L'article 26 du règlement de la Constituante de 1848 établit le droit, pour le Président, d'autoriser un orateur à parler de sa place ; ce droit fut maintenu dans l'article 34 du règlement de la Législative. Mais en 1852, la tribune fut supprimée. L'article 6l du décret du 22 mars 1852 précise : «Aucun membre ne peut prendre la parole sans l'avoir demandée et obtenue du Président, ni parler d'ailleurs que de sa place». Cependant, ce décret fut peu appliqué. En 1867, la tribune fut rétablie. Reste que la possibilité restait ouverte de parler de sa place. Aujourd'hui encore, l'article 54, alinéa 4, dispose que «l'orateur parle de la tribune ou de sa place ; le Président peut l'inviter à monter à la tribune». Sans que l'on puisse, ici, en apporter une démonstration, nous avancerons que cette double possibilité de parler de sa place et de la tribune vient signifier la coexistence, dans les assemblées parlementaire d'aujourd'hui — Sénat et Assemblée nationale — des deux grammaires d'activité parlementaire ; coexistence que l'on retrouve par exemple dans l'opposition entre «débat technique» et «débat politique». Cette coexistence marque, à notre sens, une instabilité systématique de l'activité parlementaire puisque les députés ont à leur disposition deux modes antagonistes d'action ajustée dans les assemblées : les possibilités de basculer d'une grammaire légitime à l'autre apparaissent comme autant de menaces d'interruptions du débat et de mise à l'épreuve de l'ordre parlementaire.
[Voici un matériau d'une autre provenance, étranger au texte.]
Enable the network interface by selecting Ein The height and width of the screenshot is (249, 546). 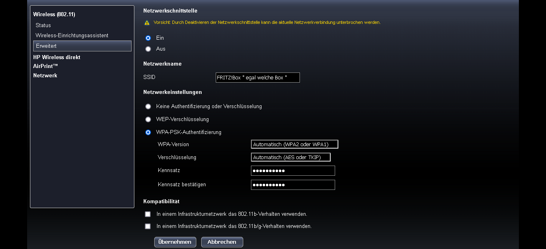coord(148,38)
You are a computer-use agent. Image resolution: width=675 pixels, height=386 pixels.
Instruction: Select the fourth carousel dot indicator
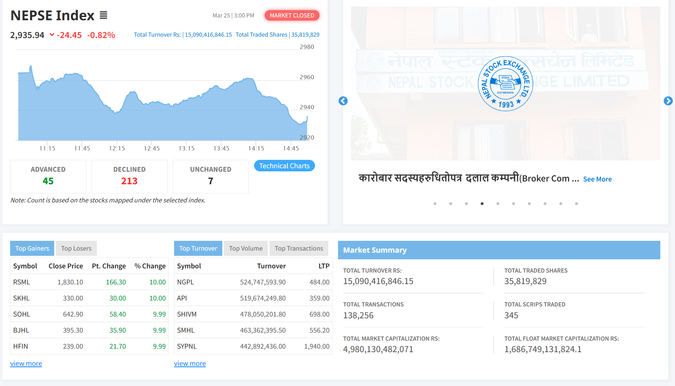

1. Jaurès (J.), Discours parlementaires, op. cit., p. 402. 2. La justice présente un trait qui n'est pas présent dans la compassion, à savoir une exigence d'égalité ou, du moins, une proportionnalité dans la distribution des biens en fonction de la grandeur des personnes. La coordination des parts permet de distinguer les souffrances entre celles qui sont génériques et de ce fait ne sont pas pertinentes politiquement, donc dans l'espace parlementaire, et celles qui peuvent être dites injustes et qui de ce fait appellent l'accusation publique dans l'enceinte parlementaire.